Upon completion, all container endpoints including training and inference calls, generate Otel traces. These traces are automatically stored in Splunk Observability Cloud for deeper analysis, including request latency and container-level CPU and memory correlation.

Note: Instrumentation is done automatically. You do not need to manually set up Otel libraries in your notebook code.

Sending model or training logs to the Splunk platform

Review the following options for sending model or training logs to the Splunk platform as a DSDL user.

Splunk HEC in DSDL

The Splunk HTTP Event Collector (HEC) option in DSDL lets you view partial results or step-by-step logs. You can combine HEC with container logs for full details.

In DSDL, navigate to the Setup page and provide your HEC token in the Splunk HEC Settings panel. Save your changes.

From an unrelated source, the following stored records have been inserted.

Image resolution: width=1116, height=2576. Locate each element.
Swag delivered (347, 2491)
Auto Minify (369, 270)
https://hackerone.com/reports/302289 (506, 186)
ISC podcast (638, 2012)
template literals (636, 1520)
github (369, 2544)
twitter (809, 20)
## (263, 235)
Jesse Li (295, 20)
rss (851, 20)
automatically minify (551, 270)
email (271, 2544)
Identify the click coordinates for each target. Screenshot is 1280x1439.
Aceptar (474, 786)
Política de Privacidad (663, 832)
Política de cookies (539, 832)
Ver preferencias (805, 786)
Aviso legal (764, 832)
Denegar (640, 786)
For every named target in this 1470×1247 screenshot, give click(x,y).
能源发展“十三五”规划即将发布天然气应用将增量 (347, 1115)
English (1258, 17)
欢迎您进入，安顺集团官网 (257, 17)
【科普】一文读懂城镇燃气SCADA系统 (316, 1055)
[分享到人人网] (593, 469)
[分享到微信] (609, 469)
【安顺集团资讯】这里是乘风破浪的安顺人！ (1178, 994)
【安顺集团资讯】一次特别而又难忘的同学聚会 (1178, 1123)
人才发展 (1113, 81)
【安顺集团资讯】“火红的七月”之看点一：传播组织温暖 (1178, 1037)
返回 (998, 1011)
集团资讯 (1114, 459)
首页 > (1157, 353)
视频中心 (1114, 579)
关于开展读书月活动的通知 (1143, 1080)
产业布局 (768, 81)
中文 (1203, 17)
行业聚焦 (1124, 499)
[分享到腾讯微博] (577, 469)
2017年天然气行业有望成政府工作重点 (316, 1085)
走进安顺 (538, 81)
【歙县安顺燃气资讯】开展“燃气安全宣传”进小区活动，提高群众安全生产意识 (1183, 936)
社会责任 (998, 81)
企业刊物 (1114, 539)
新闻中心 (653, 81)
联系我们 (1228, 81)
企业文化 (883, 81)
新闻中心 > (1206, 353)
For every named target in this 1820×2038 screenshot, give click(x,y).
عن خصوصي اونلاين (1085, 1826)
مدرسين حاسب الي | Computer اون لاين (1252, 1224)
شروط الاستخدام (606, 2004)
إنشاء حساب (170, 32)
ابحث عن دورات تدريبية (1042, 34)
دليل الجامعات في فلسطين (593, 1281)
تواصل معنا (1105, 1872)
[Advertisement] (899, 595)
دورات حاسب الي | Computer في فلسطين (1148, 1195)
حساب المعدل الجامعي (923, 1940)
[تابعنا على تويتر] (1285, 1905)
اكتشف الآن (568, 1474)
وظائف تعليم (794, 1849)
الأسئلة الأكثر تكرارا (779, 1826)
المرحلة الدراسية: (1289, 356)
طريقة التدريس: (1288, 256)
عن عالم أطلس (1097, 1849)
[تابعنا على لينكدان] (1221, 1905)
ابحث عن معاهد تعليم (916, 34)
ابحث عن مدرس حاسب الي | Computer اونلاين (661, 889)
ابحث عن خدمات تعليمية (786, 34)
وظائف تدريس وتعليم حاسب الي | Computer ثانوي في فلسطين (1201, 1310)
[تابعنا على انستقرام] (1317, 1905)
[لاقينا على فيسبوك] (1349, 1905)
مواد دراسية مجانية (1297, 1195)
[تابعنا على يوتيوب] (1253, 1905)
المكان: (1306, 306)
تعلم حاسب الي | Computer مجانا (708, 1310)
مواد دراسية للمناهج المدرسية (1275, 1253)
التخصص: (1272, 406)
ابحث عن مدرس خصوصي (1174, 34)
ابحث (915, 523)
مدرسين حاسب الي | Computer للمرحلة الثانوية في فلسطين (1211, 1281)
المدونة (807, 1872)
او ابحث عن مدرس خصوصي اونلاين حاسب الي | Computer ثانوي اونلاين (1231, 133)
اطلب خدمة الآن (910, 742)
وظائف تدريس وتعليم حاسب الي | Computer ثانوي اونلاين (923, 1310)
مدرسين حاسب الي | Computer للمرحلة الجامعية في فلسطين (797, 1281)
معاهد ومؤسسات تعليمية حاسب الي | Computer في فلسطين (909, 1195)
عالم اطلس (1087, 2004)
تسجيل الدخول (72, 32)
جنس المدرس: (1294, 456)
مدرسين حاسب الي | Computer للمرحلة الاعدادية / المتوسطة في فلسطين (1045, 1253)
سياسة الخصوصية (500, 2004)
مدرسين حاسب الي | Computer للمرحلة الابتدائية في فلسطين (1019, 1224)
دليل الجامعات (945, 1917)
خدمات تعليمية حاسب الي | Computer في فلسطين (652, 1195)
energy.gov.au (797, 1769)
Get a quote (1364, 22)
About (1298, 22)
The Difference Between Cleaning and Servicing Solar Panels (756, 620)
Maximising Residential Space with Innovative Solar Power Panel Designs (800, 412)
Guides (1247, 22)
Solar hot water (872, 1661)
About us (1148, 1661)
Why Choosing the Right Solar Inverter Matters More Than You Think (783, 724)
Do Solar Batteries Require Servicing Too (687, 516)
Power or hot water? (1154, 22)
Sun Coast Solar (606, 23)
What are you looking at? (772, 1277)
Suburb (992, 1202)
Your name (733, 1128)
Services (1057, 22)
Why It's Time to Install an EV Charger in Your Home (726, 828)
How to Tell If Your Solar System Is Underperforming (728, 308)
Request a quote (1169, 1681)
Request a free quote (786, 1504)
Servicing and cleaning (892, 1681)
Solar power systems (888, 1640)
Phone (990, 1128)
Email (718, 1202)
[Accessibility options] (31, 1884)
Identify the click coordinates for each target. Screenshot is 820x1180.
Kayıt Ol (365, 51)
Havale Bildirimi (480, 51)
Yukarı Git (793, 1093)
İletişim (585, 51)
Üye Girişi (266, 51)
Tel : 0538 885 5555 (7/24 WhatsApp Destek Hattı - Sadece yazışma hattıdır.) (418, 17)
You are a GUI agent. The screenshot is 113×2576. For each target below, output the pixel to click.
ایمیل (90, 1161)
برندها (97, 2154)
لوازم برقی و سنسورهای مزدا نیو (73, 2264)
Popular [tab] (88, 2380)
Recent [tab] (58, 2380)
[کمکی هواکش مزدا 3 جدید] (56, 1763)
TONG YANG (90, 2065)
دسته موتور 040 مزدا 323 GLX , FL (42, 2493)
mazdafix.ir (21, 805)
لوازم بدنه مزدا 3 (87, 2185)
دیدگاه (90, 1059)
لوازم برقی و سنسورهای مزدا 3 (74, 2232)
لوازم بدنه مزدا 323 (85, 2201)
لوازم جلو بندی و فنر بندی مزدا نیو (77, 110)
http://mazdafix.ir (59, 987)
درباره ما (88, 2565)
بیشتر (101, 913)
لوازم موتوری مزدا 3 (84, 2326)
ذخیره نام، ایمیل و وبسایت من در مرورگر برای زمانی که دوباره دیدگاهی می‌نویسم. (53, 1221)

In your notebook, use the following code:

from dsdlsupport import SplunkHEC
hec = SplunkHEC.SplunkHEC()
hec.send({'event': {'message': 'operation done'}, 'time': 1692812611})

Logging epoch metrics

You can use epoch metrics to visualize model training progression in near real time.

See the following example of how to view epoch metrics:

def fit(model, df, param):
    for epoch in range(10):
        # ...
        hec.send({
          'event': {
             'epoch': epoch,
             'loss': 0.1234,
             'status': 'in_progress'
          }
        })
    return {"message": "model trained"}

In the Splunk platform you can use the following as an example of how to view epoch metrics:

index=ml_logs status=in_progress
| timechart avg(loss) by epoch

Example workflow

The following is an example workflow for monitoring container health:

You set up the Docker or Kubernetes environment with Splunk Connect or a Splunk Observability Cloud agent.
You launch a container:
| fit MLTKContainer algo=...
After the container launches, DSDL automatically collects logs. In DSDL, you go to Configuration, then Containers, then <container_name> to see container details and logs.
If Splunk Observability Cloud is enabled, container endpoints generate Otel traces. CPU and memory metrics flow to Splunk Observability Cloud.
If DSDL calls hec.send(...), partial training logs appear in the Splunk platform.
All data, including logs, traces, and metrics correlates for a 360 degree view.

Container monitoring guidelines

Consider the following guidelines when implementing container monitoring:

Limit log verbosity. HPC tasks can produce large logs. Use moderate logging levels.
Check the _internal index. For container startup or firewall issues, search _internal "mltk-container".
Secure observability. Use transport layer security (TLS) for container endpoints, and secure tokens for Splunk Observability.
Combine with container management. For concurrency, GPU usage, or development or production containers, see Container management and scaling.

Troubleshooting container monitoring

See the following issues you might experience with container monitoring and how to resolve them:


Issue	How to troubleshoot
Container fails to launch	Likely caused by Docker or Kubernetes being unreachable, with a firewall setting blocking the management port. Check the `_internal` logs for "mltk-container" for network or authorization errors.
Observability is toggled on, but no Otel traces appear	Likely caused by an incorrect Splunk Observability Cloud token, or endpoint, or the container configuration is not updated. In DSDL go to Setup then Observability Settings. Confirm a valid token and endpoints. Restart the container if you make any changes.
High-performance computing (HPC) tasks with large logs are flooding your Splunk platform instance	Likely caused by overly verbose training prints or debug mode. Switch to `INFO` or `WARN` level, or only send partial logs with Splunk HTTP Event Collector (HEC).
GPU usage not recognized in Splunk Observability Cloud dashboards	Likely caused by a missing NVIDIA device plugin or GPU operator in Kubernetes or OpenShift. Check node labeling, device plugin logs, and GPU operator deployment.
HEC events missing in the Splunk platform	Likely caused by the wrong HEC token, disabled HEC, or an endpoint mismatch. Check the `_internal` logs for "Token or HEC" errors. Ensure HEC is enabled and the 443/8088 port is open.